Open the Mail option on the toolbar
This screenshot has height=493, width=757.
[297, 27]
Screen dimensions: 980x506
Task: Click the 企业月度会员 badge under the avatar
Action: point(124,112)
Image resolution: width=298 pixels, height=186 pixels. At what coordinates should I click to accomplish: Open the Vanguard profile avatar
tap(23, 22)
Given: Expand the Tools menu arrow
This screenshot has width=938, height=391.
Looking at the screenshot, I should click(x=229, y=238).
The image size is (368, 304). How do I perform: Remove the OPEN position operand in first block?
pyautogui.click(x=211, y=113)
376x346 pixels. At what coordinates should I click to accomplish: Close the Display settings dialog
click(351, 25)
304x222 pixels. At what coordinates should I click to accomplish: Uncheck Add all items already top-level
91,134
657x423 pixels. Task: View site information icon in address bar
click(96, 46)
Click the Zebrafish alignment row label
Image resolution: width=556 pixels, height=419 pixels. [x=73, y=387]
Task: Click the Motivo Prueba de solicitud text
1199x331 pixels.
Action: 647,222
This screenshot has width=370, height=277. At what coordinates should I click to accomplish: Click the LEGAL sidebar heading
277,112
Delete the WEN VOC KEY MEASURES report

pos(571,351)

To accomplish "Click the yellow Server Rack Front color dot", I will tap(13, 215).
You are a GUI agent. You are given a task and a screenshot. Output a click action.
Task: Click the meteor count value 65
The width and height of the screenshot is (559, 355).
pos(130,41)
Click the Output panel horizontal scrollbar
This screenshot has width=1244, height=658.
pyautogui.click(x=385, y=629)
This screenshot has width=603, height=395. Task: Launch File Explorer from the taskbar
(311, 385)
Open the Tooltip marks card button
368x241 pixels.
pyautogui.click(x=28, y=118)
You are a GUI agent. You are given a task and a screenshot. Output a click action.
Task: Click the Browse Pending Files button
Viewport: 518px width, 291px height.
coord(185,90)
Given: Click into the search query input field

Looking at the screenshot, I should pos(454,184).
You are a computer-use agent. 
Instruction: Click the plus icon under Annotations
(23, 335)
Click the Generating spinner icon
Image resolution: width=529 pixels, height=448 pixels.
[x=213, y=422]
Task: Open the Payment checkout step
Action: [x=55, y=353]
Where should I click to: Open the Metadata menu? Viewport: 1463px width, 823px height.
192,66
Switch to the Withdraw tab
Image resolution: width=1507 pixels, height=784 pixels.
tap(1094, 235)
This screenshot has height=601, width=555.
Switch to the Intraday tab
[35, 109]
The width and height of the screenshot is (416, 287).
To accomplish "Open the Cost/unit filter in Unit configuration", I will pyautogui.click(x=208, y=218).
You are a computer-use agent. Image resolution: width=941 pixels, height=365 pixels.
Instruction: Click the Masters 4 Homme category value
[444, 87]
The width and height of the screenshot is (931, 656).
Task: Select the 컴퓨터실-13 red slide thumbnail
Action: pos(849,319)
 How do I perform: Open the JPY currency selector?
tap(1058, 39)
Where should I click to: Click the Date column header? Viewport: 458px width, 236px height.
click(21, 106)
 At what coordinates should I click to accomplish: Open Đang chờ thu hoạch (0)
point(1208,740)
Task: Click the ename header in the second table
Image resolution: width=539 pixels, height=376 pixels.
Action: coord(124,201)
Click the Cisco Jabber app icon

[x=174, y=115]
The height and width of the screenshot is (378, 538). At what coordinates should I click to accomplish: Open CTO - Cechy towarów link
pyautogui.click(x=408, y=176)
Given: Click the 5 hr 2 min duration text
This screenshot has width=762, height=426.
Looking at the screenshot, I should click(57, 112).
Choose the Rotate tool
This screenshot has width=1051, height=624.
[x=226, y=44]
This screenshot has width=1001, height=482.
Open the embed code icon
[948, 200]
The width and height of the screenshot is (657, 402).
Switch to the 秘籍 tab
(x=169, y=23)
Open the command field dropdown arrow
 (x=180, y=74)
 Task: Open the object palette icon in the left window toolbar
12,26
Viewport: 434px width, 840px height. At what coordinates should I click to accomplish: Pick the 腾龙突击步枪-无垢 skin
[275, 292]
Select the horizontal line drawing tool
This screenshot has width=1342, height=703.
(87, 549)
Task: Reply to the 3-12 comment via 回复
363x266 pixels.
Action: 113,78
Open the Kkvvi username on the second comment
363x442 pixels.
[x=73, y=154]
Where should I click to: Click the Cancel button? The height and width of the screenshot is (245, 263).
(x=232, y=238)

==========

■ WORK REQUEST ■
Above are the records; copy all of them exactly.

■ ANSWER BOX ■
Open the Mail option on the toolbar
This screenshot has height=493, width=757.
[297, 27]
Screen dimensions: 980x506
Task: Click the 企业月度会员 badge under the avatar
Action: point(124,112)
Image resolution: width=298 pixels, height=186 pixels. At what coordinates should I click to accomplish: Open the Vanguard profile avatar
tap(23, 22)
Given: Expand the Tools menu arrow
This screenshot has width=938, height=391.
Looking at the screenshot, I should click(x=229, y=238).
The image size is (368, 304). How do I perform: Remove the OPEN position operand in first block?
pyautogui.click(x=211, y=113)
376x346 pixels. At what coordinates should I click to accomplish: Close the Display settings dialog
click(351, 25)
304x222 pixels. At what coordinates should I click to accomplish: Uncheck Add all items already top-level
91,134
657x423 pixels. Task: View site information icon in address bar
click(96, 46)
Click the Zebrafish alignment row label
Image resolution: width=556 pixels, height=419 pixels. [x=73, y=387]
Task: Click the Motivo Prueba de solicitud text
1199x331 pixels.
Action: 647,222
This screenshot has width=370, height=277. At what coordinates should I click to accomplish: Click the LEGAL sidebar heading
277,112
Delete the WEN VOC KEY MEASURES report

pos(571,351)

To accomplish "Click the yellow Server Rack Front color dot", I will tap(13, 215).
You are a GUI agent. You are given a task and a screenshot. Output a click action.
Task: Click the meteor count value 65
The width and height of the screenshot is (559, 355).
pos(130,41)
Click the Output panel horizontal scrollbar
This screenshot has width=1244, height=658.
pyautogui.click(x=385, y=629)
This screenshot has width=603, height=395. Task: Launch File Explorer from the taskbar
(311, 385)
Open the Tooltip marks card button
368x241 pixels.
pyautogui.click(x=28, y=118)
You are a GUI agent. You are given a task and a screenshot. Output a click action.
Task: Click the Browse Pending Files button
Viewport: 518px width, 291px height.
coord(185,90)
Given: Click into the search query input field

Looking at the screenshot, I should pos(454,184).
You are a computer-use agent. 
Instruction: Click the plus icon under Annotations
(23, 335)
Click the Generating spinner icon
Image resolution: width=529 pixels, height=448 pixels.
[x=213, y=422]
Task: Open the Payment checkout step
Action: [x=55, y=353]
Where should I click to: Open the Metadata menu? Viewport: 1463px width, 823px height.
192,66
Switch to the Withdraw tab
Image resolution: width=1507 pixels, height=784 pixels.
tap(1094, 235)
This screenshot has height=601, width=555.
Switch to the Intraday tab
[35, 109]
The width and height of the screenshot is (416, 287).
To accomplish "Open the Cost/unit filter in Unit configuration", I will pyautogui.click(x=208, y=218).
You are a computer-use agent. Image resolution: width=941 pixels, height=365 pixels.
Instruction: Click the Masters 4 Homme category value
[444, 87]
The width and height of the screenshot is (931, 656).
Task: Select the 컴퓨터실-13 red slide thumbnail
Action: pos(849,319)
 How do I perform: Open the JPY currency selector?
tap(1058, 39)
Where should I click to: Click the Date column header? Viewport: 458px width, 236px height.
click(21, 106)
 At what coordinates should I click to accomplish: Open Đang chờ thu hoạch (0)
point(1208,740)
Task: Click the ename header in the second table
Image resolution: width=539 pixels, height=376 pixels.
Action: coord(124,201)
Click the Cisco Jabber app icon

[x=174, y=115]
The height and width of the screenshot is (378, 538). At what coordinates should I click to accomplish: Open CTO - Cechy towarów link
pyautogui.click(x=408, y=176)
Given: Click the 5 hr 2 min duration text
This screenshot has width=762, height=426.
Looking at the screenshot, I should click(57, 112).
Choose the Rotate tool
This screenshot has width=1051, height=624.
[x=226, y=44]
This screenshot has width=1001, height=482.
Open the embed code icon
[948, 200]
The width and height of the screenshot is (657, 402).
Switch to the 秘籍 tab
(x=169, y=23)
Open the command field dropdown arrow
 (x=180, y=74)
 Task: Open the object palette icon in the left window toolbar
12,26
Viewport: 434px width, 840px height. At what coordinates should I click to accomplish: Pick the 腾龙突击步枪-无垢 skin
[275, 292]
Select the horizontal line drawing tool
This screenshot has width=1342, height=703.
(87, 549)
Task: Reply to the 3-12 comment via 回复
363x266 pixels.
Action: 113,78
Open the Kkvvi username on the second comment
363x442 pixels.
[x=73, y=154]
Where should I click to: Click the Cancel button? The height and width of the screenshot is (245, 263).
(x=232, y=238)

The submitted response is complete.